■ **Data excerpts**
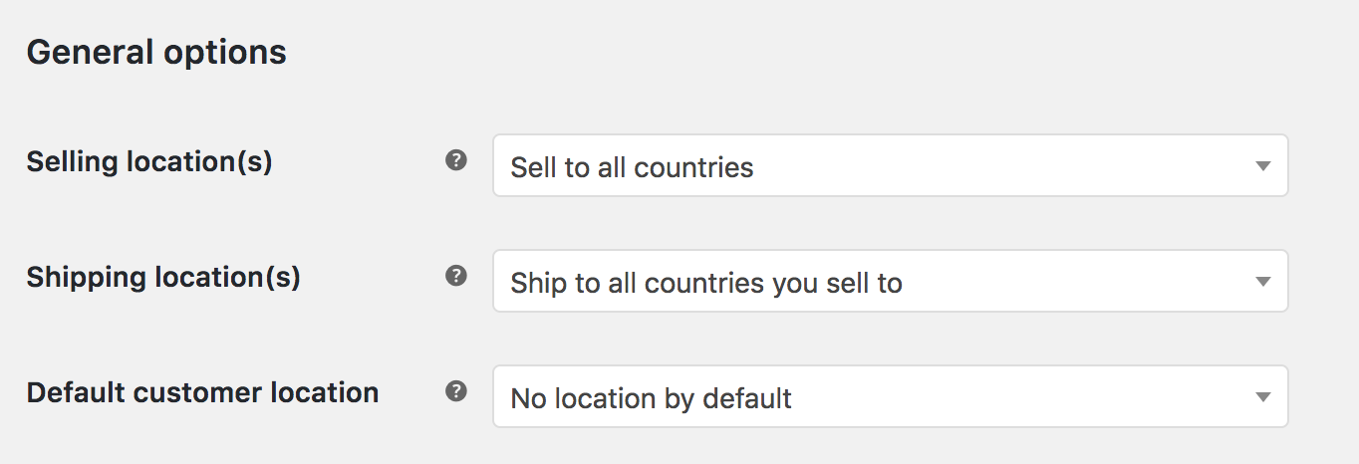
Task: Click the "Default customer location" field label
Action: (202, 392)
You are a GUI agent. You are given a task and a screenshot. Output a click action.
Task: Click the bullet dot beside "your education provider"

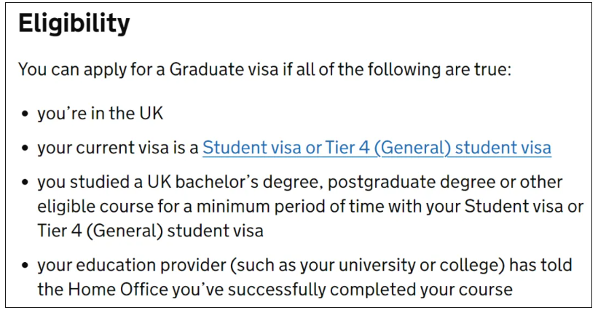click(25, 265)
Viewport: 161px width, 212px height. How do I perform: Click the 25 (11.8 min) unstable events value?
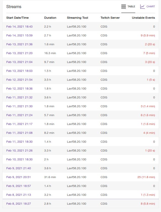pyautogui.click(x=146, y=177)
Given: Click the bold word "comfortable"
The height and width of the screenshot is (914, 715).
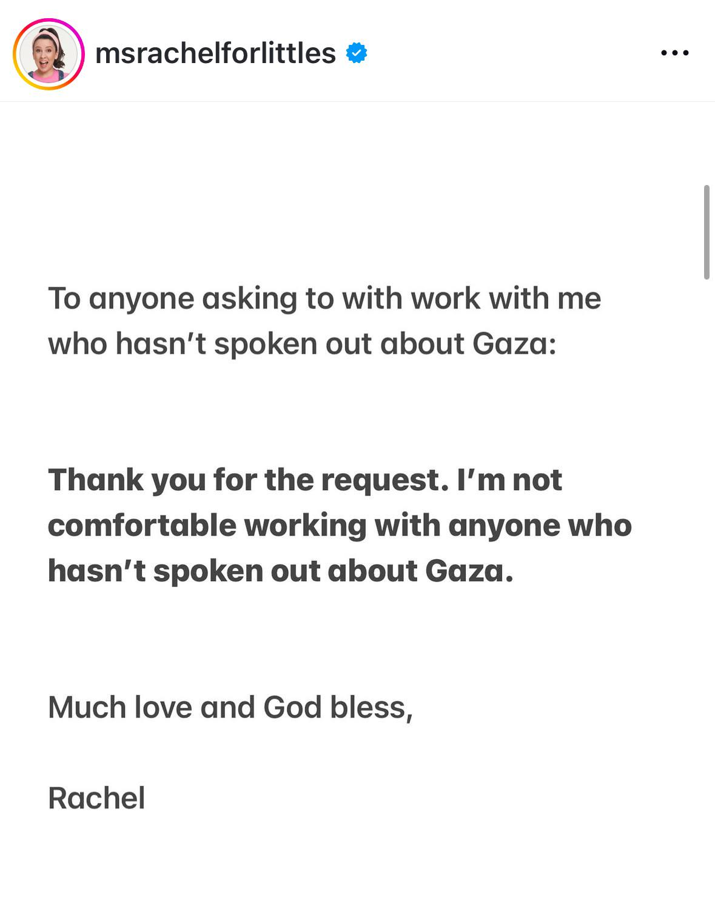Looking at the screenshot, I should point(142,526).
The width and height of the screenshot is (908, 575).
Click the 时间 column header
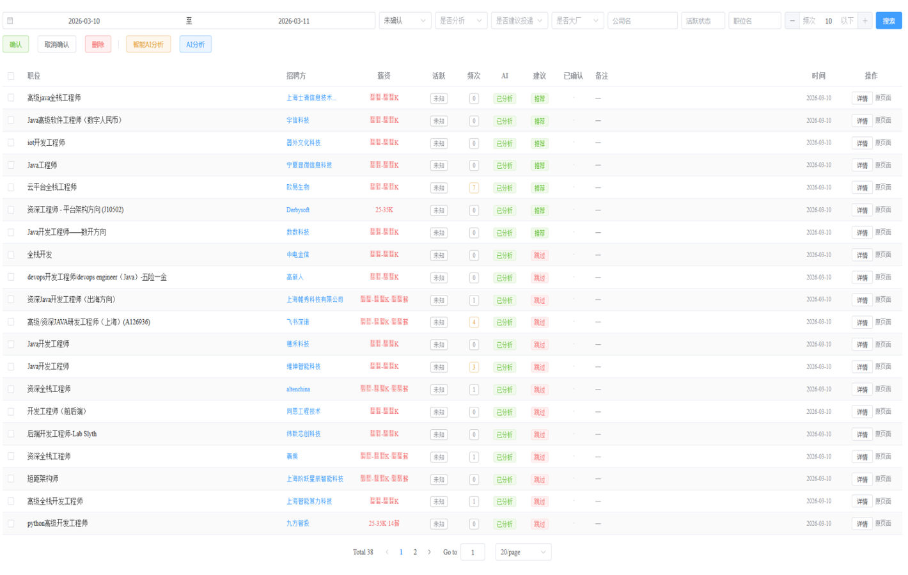(818, 76)
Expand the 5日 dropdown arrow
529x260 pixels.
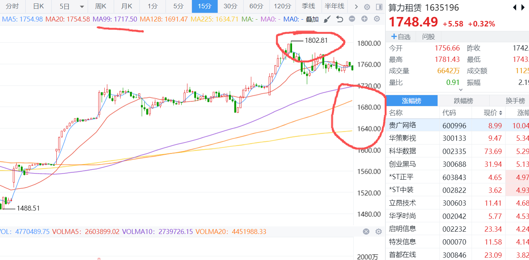82,7
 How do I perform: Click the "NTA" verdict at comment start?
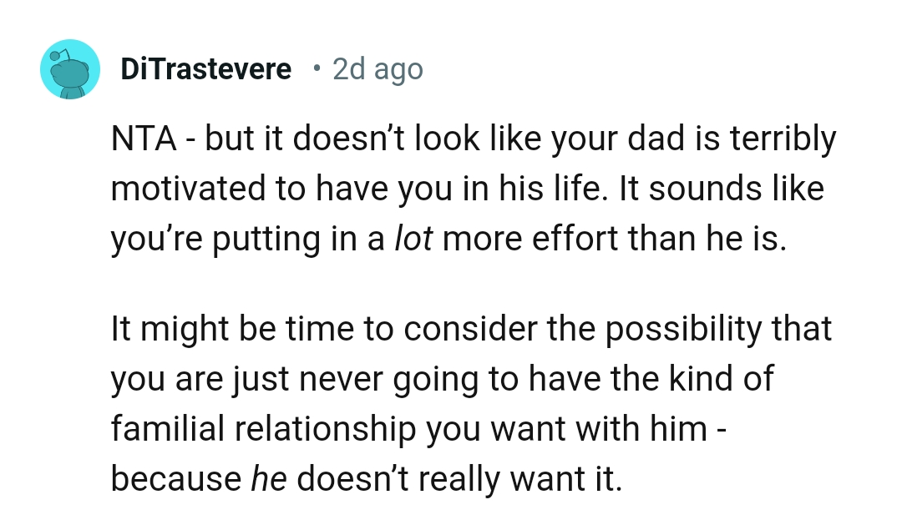[x=144, y=140]
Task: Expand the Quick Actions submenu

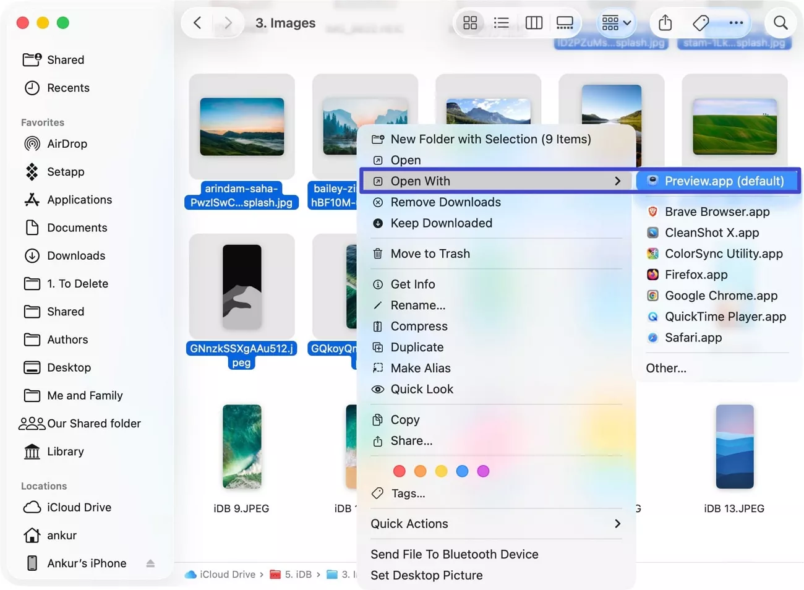Action: [x=495, y=523]
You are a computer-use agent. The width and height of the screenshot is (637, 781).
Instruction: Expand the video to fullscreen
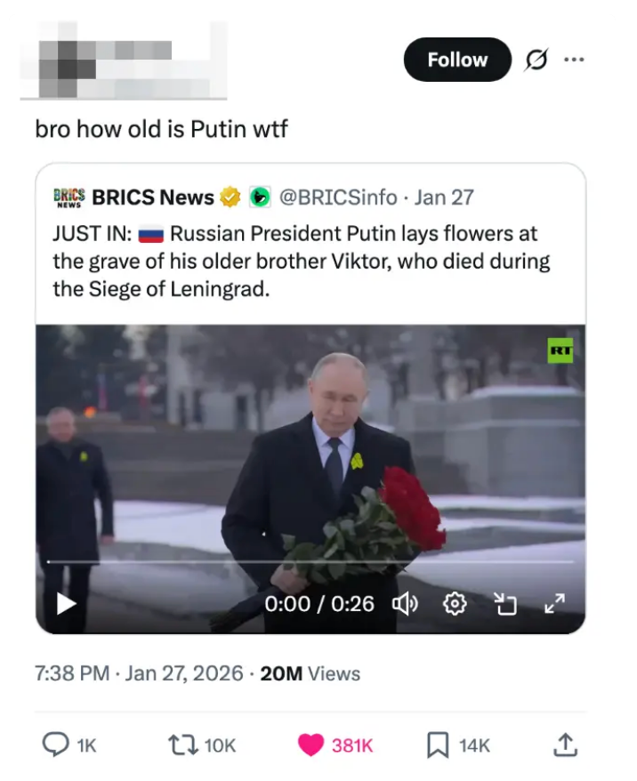click(555, 604)
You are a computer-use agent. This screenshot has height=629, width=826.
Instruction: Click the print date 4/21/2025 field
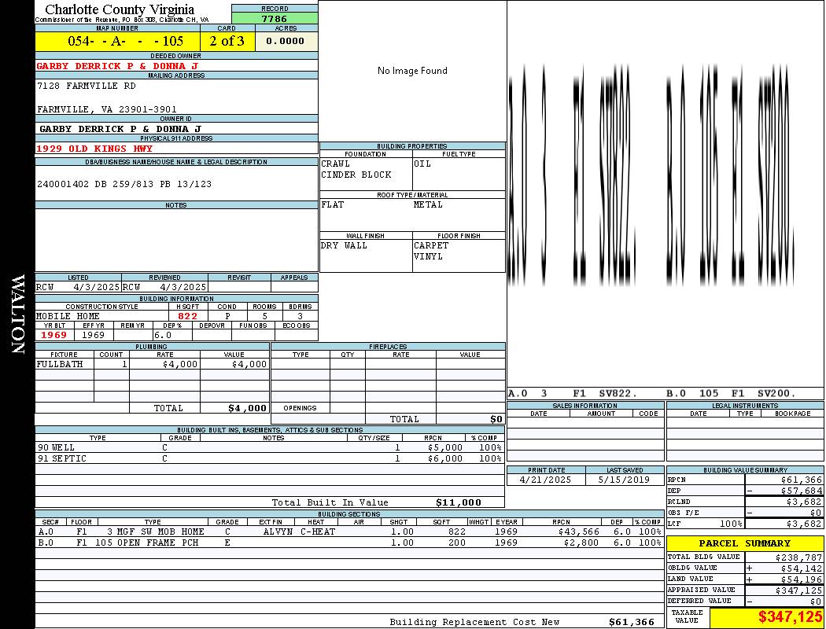point(546,479)
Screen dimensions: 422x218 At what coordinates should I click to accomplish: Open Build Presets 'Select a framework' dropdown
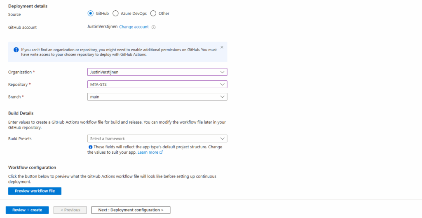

■ **Exercise instructions**
Exact copies of the lines from the one containing "Expand the 5日 dropdown arrow" through the final line of the data are required; pictures are to be omitted.

■ **Solution**
Expand the 5日 dropdown arrow
529x260 pixels.
82,7
 How do I perform: Click the "NTA" verdict at comment start?
[x=144, y=140]
Task: Expand the Quick Actions submenu

Action: [x=495, y=523]
You are a computer-use agent. The width and height of the screenshot is (637, 781).
Instruction: Expand the video to fullscreen
click(555, 604)
You are a computer-use agent. This screenshot has height=629, width=826.
Instruction: Click the print date 4/21/2025 field
point(546,479)
Screen dimensions: 422x218 At what coordinates should I click to accomplish: Open Build Presets 'Select a framework' dropdown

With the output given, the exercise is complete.